▸ Stored data entries:
◆ ◆ ◆ ◆ ◆

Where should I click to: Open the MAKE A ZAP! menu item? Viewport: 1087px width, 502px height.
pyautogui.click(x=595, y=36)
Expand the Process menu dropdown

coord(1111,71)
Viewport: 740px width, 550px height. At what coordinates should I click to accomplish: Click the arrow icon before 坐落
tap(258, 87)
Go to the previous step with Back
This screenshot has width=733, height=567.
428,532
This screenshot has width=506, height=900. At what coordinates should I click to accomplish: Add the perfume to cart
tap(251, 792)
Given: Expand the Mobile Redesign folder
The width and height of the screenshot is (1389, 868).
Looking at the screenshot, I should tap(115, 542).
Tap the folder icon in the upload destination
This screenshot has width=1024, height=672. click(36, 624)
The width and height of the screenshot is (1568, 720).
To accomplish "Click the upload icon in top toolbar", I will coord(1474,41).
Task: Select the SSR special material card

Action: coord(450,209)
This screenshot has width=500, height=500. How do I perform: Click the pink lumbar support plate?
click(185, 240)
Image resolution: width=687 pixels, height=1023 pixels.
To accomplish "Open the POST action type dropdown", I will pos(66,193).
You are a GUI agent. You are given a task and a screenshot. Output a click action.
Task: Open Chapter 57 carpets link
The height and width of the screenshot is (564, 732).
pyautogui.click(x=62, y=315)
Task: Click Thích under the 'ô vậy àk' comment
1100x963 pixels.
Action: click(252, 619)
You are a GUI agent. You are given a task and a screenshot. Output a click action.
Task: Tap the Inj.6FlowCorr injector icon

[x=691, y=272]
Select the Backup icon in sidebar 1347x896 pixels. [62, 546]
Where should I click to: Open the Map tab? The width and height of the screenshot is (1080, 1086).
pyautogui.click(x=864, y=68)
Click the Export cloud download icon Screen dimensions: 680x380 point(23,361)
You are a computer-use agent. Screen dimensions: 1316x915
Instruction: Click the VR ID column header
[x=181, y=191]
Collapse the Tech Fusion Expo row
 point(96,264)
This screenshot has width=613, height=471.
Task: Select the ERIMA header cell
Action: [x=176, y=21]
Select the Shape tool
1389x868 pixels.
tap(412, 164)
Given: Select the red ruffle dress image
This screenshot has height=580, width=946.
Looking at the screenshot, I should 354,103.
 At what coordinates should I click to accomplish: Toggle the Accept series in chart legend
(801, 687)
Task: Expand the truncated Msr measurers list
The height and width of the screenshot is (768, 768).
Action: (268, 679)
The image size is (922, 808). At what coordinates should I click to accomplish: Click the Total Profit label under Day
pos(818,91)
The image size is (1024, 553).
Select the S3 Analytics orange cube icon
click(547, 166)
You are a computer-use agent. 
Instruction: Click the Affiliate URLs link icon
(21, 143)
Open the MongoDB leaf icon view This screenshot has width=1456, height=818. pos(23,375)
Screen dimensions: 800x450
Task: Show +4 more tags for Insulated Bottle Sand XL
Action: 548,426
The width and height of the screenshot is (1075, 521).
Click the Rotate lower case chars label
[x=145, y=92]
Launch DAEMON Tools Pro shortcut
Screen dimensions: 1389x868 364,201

◆ ◆ ◆ ◆ ◆

Begin with the line containing "The image size is (1024, 553)." and repeat each line exactly until the records above end.

▸ Result below:
The image size is (1024, 553).
Select the S3 Analytics orange cube icon
click(547, 166)
You are a computer-use agent. 
Instruction: Click the Affiliate URLs link icon
(21, 143)
Open the MongoDB leaf icon view This screenshot has width=1456, height=818. pos(23,375)
Screen dimensions: 800x450
Task: Show +4 more tags for Insulated Bottle Sand XL
Action: 548,426
The width and height of the screenshot is (1075, 521).
Click the Rotate lower case chars label
[x=145, y=92]
Launch DAEMON Tools Pro shortcut
Screen dimensions: 1389x868 364,201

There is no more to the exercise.